-------- Material shown --------
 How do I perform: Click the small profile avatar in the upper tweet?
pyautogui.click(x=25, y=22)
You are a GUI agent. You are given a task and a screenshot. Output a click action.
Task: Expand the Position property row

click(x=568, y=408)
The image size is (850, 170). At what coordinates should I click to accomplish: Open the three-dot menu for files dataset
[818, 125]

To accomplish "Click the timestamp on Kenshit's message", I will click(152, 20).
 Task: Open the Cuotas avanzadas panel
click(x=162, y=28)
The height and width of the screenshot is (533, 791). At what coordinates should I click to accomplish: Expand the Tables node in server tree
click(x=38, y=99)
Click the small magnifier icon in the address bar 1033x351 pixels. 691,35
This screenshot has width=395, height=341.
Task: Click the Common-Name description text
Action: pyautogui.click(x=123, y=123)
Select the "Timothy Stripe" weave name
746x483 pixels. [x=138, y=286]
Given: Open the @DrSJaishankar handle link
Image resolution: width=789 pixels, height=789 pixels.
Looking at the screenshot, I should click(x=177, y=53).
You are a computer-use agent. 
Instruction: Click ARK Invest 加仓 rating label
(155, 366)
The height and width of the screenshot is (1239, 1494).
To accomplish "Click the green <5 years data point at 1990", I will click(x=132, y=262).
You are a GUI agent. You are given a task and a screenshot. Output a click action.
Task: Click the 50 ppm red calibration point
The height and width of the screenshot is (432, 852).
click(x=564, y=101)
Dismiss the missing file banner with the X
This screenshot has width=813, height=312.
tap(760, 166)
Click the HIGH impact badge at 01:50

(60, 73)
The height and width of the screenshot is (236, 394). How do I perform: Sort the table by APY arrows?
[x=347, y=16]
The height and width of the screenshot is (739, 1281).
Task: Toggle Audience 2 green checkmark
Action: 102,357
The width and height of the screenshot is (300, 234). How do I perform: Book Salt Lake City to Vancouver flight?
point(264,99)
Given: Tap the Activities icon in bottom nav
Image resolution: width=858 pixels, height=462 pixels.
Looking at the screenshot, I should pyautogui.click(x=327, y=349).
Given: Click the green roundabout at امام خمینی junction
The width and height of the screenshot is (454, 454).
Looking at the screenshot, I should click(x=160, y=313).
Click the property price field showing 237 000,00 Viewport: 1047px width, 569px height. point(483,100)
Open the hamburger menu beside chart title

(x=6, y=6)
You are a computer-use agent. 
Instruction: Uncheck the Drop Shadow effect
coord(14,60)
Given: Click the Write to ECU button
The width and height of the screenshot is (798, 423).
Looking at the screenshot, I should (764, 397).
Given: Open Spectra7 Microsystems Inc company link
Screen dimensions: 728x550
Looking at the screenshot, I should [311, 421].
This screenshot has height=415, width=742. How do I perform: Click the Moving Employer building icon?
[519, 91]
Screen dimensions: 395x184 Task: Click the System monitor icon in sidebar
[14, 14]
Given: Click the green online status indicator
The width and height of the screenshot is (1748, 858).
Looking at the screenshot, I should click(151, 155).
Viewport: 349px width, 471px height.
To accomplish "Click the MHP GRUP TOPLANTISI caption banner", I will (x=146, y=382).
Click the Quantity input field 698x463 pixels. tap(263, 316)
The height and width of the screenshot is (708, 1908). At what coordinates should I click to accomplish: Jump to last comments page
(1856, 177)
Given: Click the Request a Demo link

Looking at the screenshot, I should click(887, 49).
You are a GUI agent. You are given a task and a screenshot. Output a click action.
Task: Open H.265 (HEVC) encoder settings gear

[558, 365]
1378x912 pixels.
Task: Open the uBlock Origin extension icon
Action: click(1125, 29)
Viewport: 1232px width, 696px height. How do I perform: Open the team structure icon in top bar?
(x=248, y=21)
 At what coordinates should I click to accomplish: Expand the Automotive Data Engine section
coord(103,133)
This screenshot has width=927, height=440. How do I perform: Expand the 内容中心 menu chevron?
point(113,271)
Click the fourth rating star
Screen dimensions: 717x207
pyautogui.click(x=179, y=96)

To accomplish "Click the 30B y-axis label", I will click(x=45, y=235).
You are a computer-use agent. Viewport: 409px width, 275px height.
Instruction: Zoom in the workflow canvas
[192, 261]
--------
Goal of the exercise
Look at the entries above. Say how many lines have the word "will", and give only the number.

Response area
4